Llegan más alto los menos leídos y preparados, trepando cual monos
gorronchos. En este país ya se sabe… Pareciera que no hubieramos avanzado desde
el XVII con tanto tahúr, pícaro, bellaco e ignorante con enjundia.
¡Bueno, ahí va el
acertijo! ¿Qué es, una cosa roja con forma de cubo?
¡Venga! Piensa un poco. –Lo tiene difícil el hombre, pues
discurrir y dilucidar no es precisamente deporte nacional muy en boga. Pone
cara como de concentrarse para encontrar la respuesta adecuada, pero no lo
consigue y se rinde en dos segundos, que es justo lo que le ha durado el
esfuerzo realizado, por esa única
neurona que hace eco dentro de su cabeza y que bastante tiene con evitar
que el individuo se orine encima.
–Ni idea ¿Qué es? – Me contesta amoscado, sospechando si acaso le estoy tomando el pelo. –Acertada suposición.
–¡Pues un cubo pintado de rojo, chavalote! Era fácil.
¡Venga! vamos a intentarlo con uno más intuitivo, que tú eres más de intuición.
–Se lo digo mientras pienso para mis adentros, que la intuición es, la
capacidad de comprender algo sin necesidad de razonar. Este, es más bien de
impulso, entraña y ramalazo. Creería que raciocinio es algo de comer.
A ver si aciertas ¿Cuál
es el último lugar en el que buscarías algo que has perdido?
En ese momento exacto, su mirada se extravía en sus
adentros, y me imagino ese relojito de arena que aparece en la pantalla del
ordenador cada vez que le pides a la CPU que busque un archivo pesado en sus
ficheros virtuales.
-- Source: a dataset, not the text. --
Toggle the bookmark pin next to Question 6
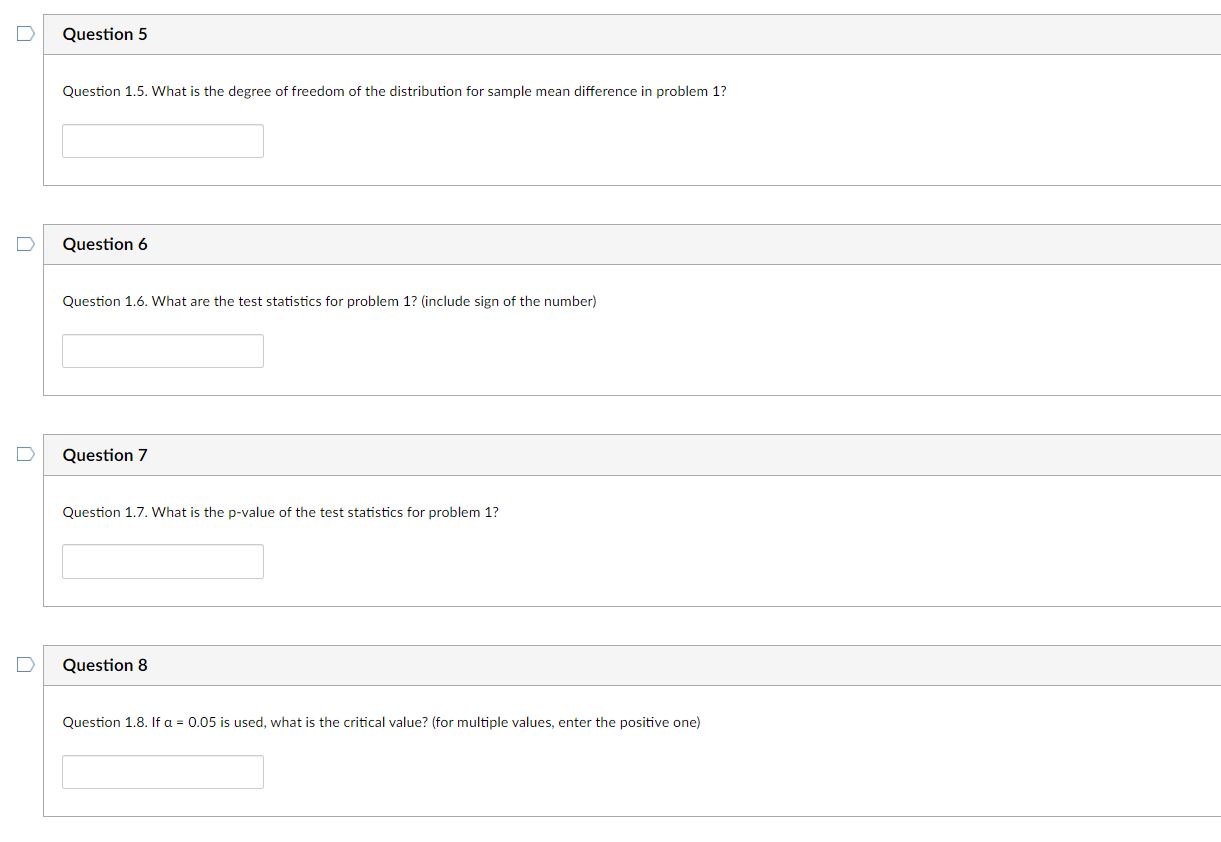This screenshot has width=1221, height=842. (25, 243)
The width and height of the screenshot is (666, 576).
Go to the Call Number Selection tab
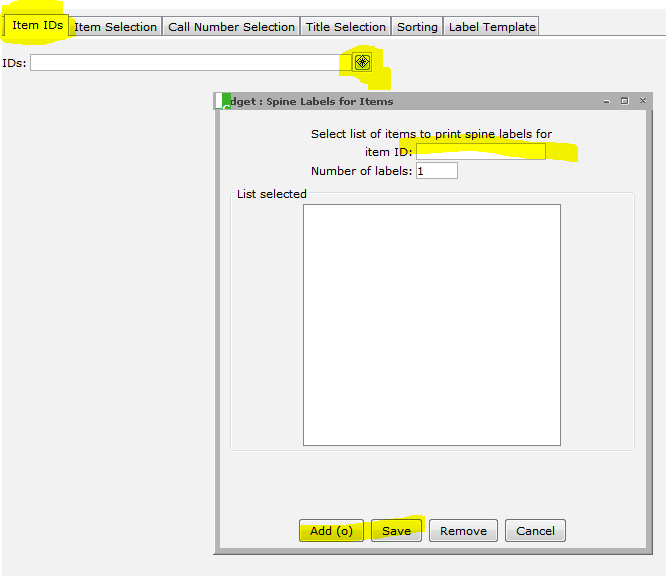click(231, 27)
Para más recochineo le animo con un ¡Tic, tac, tic tac!
– ¿Debajo de la cama, en el wáter? ¿En una lata de ColaCao? ¿En
un armario empotrado, dentro de un zapato?
–Presumo que debe ser ahí donde guarda la hierba que se fuma, pues tiene
unas bolsas en los ojos, que ni las de Mercadona.
¿Te rindes?
–¡Venga coño! Dímelo, que tengo muchas cosas que hacer.
– Bueno. Le contesto con retranca, las cosas las hacemos los
demás. Tú delegas.
Pues es de cajón machote. El último lugar en el que buscas
una cosa que pierdes, es justamente donde la encuentras, pues ya no la sigues
buscando.
Se marcha refunfuñando y mustio. Mientras, un servidor sonríe y continúa laborando.